BEGIN EXERCISE MATERIAL

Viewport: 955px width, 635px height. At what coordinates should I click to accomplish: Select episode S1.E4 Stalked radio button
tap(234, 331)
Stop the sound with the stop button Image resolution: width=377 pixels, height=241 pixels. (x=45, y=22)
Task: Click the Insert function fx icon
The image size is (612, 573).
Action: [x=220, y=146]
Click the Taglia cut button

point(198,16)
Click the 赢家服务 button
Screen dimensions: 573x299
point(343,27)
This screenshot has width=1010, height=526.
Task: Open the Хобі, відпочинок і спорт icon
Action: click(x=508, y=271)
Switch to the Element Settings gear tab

END EXERCISE MATERIAL

If a line falls between the first line of the records and the line containing "Click the 赢家服务 button", inclusive, repeat it exactly; leave out all others.

* TASK ANSWER
Viewport: 955px width, 635px height. At what coordinates should I click to accomplish: Select episode S1.E4 Stalked radio button
tap(234, 331)
Stop the sound with the stop button Image resolution: width=377 pixels, height=241 pixels. (x=45, y=22)
Task: Click the Insert function fx icon
The image size is (612, 573).
Action: [x=220, y=146]
Click the Taglia cut button

point(198,16)
Click the 赢家服务 button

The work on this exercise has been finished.